Chlamydia trachomatis causes both urogenital tract (UGT) and ocular infections. One class of ocular infection is trachoma. Trachoma has a distinctive pathology, encompassing repeated rounds of conjunctivitis, which can lead to chronic inflammation, corneal scarring and blindness. It has long been that while strains that cause UGT infections are essentially all able to cause conjunctivitis, the strains that cause trachoma are rarely associated with UGT infection. Previous genetic studies have shown that the trachoma strains form a single evolutionary lineage within the C. trachomatis species.

This presentation will encompass recent advances in the understanding of the evolutionary structure and dynamics of C. trachomatis. Much of the work described was directed towards understanding better how service providers should respond to instances in which UGT specimens from young children are found to be C. trachomatis positive. While this is regarded as indicative of sexual abuse, a conceivable mechanism by which this can arise is autoinoculation from an ocular C. trachomatis infection. This is particularly relevant to remote northern and central Australia, where trachoma still exists, and where the extent of child sexual abuse is contentious and politically loaded. Understanding the strains associated with trachoma in Australia  could potentially underpin procedures for determining whether or not C. trachomatis in a paediatric UGT specimen is derived from an ocular infection.

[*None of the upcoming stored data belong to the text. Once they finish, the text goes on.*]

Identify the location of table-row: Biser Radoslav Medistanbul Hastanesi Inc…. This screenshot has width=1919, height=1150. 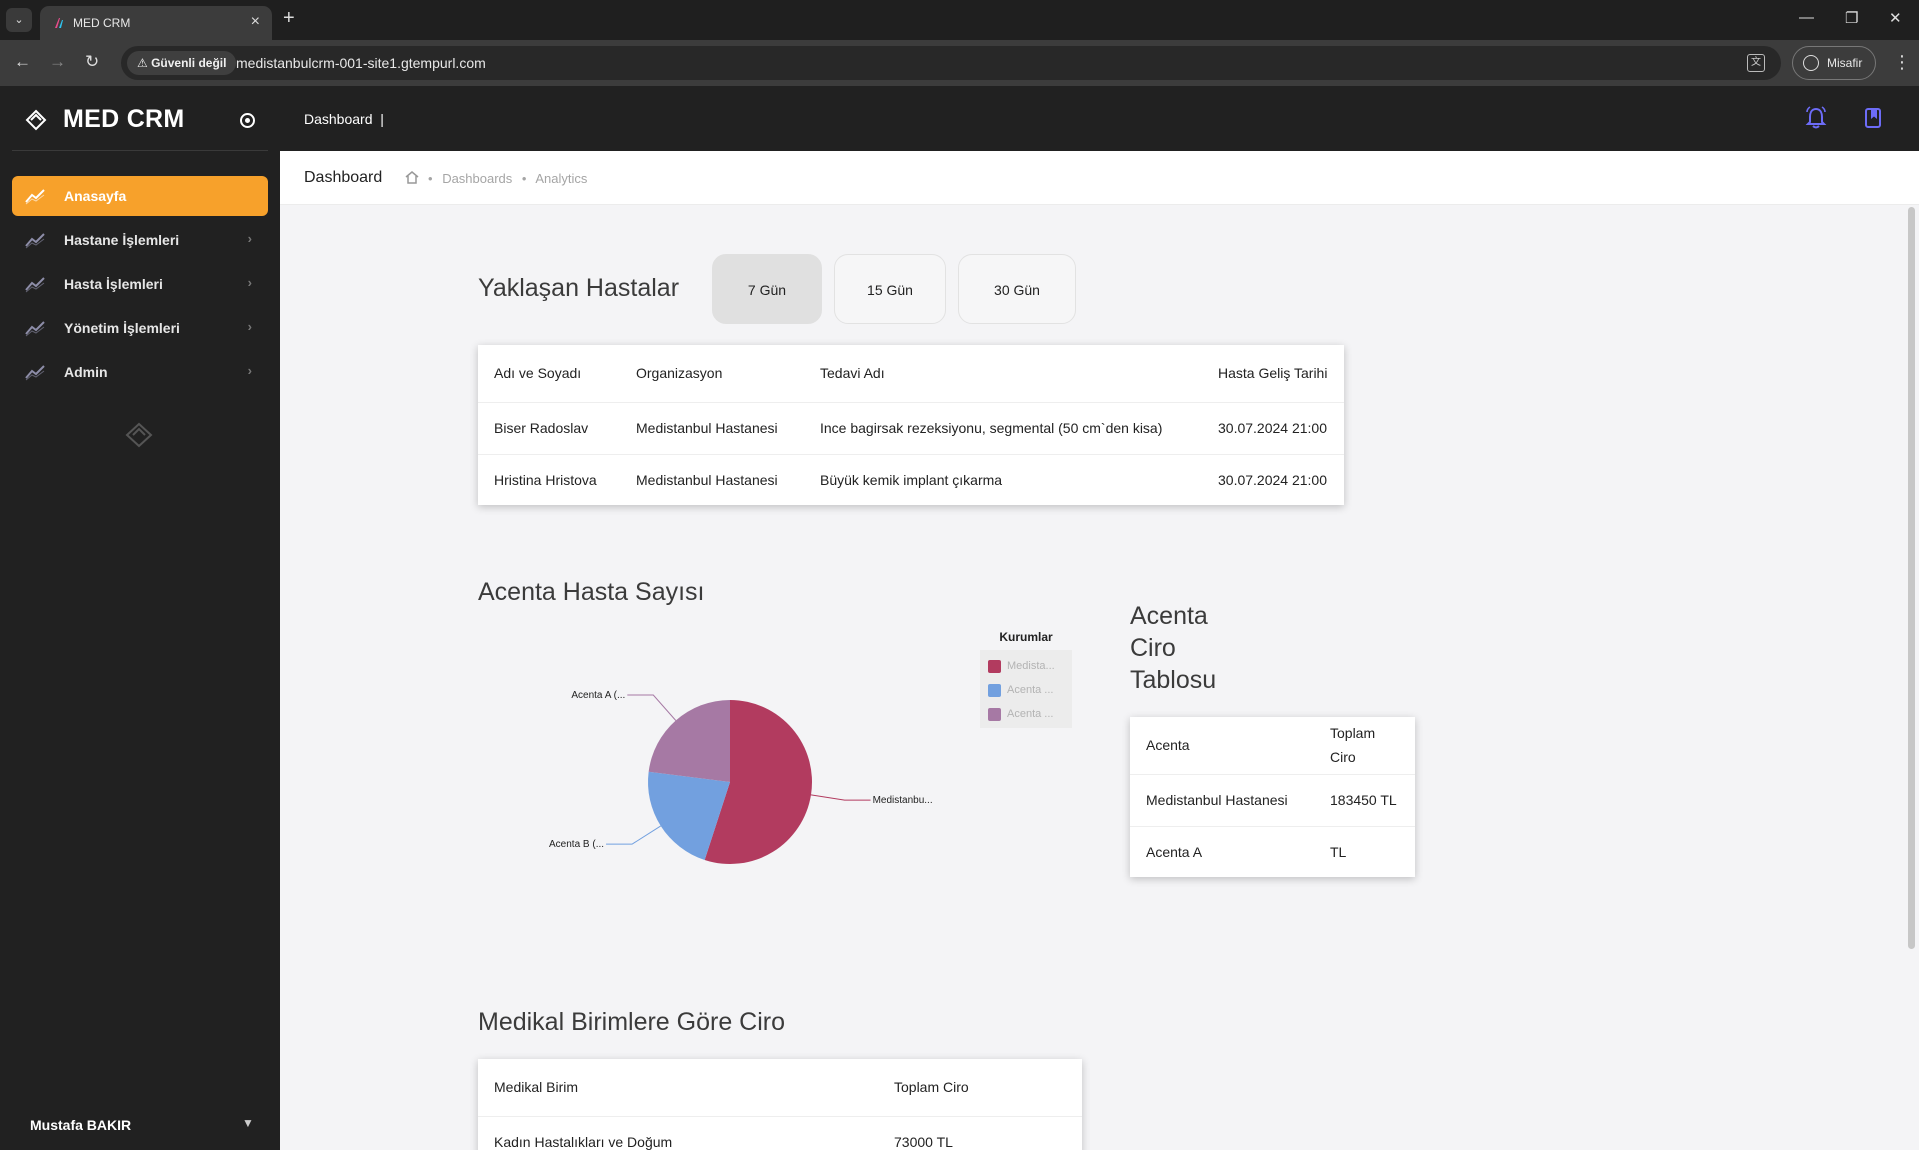
(911, 428).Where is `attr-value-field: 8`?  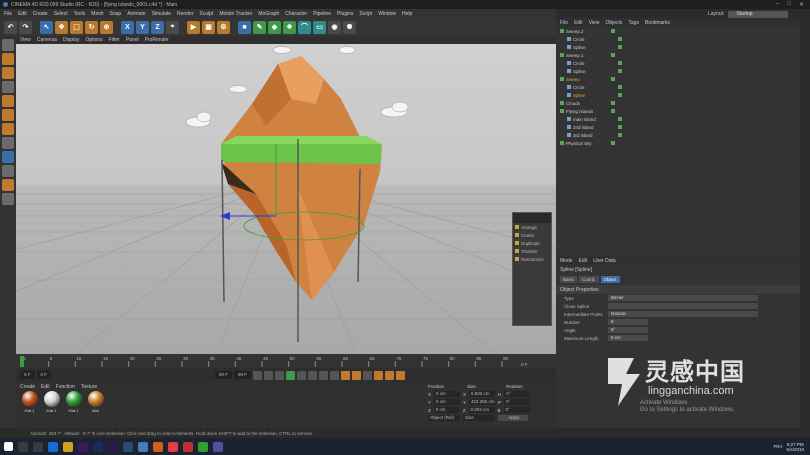 attr-value-field: 8 is located at coordinates (628, 322).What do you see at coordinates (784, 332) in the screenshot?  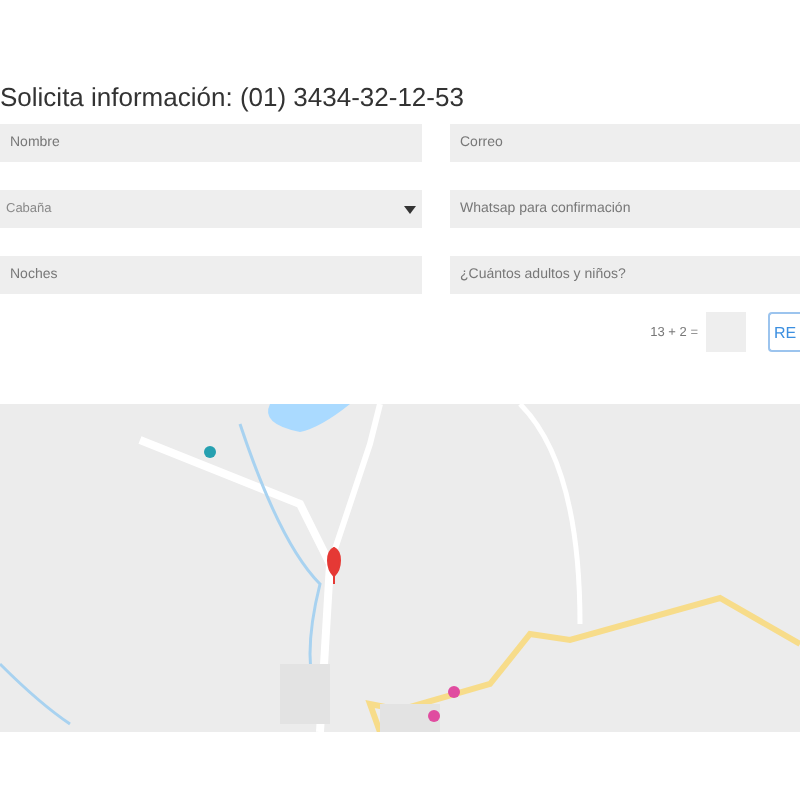 I see `submit-button: RE` at bounding box center [784, 332].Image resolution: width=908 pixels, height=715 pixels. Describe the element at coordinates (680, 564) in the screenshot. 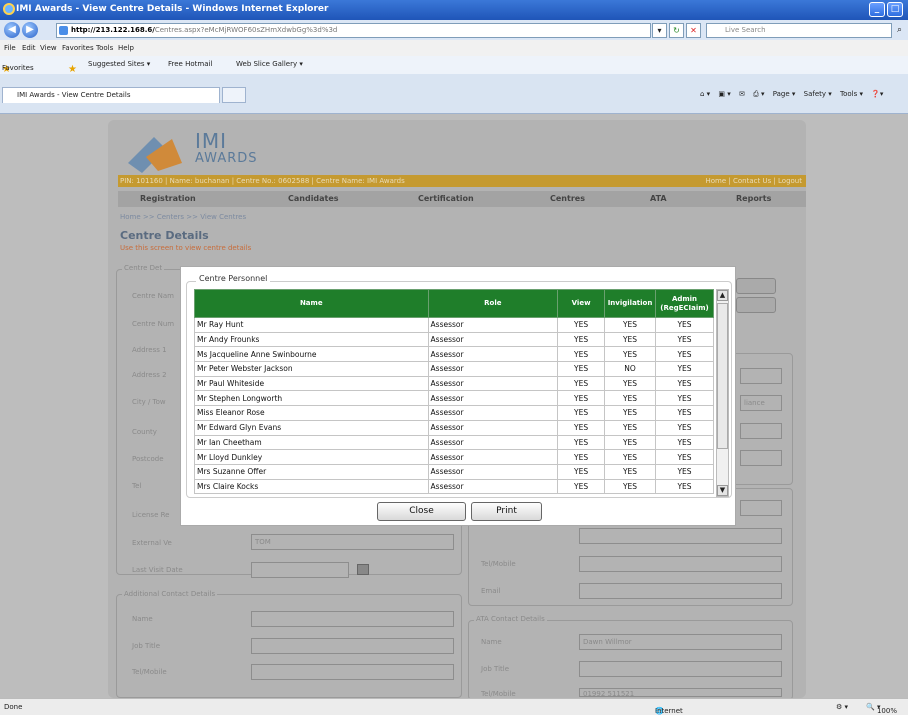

Genome sequences of historic trachoma associated C. trachoma isolates from Northern Australia will be presented. The results do not support the established model of a single trachoma lineage. While the isolates possessed alleles of the ompA gene previously associated with trachoma strains, these appeared to be recombined into multiple non-trachoma-associated lineages. Furthermore, there was evidence for acquisition of of pmpEFGH alleles similar to those found in trachoma lineages. It was concluded that ompA and pmpEFGH may be functionally associated with trachoma pathology.

Disclosure of interest statement Much of the work presented was funded by the NHMRC project grants 1004123 and 1060768. Phil Giffard declares no other interests.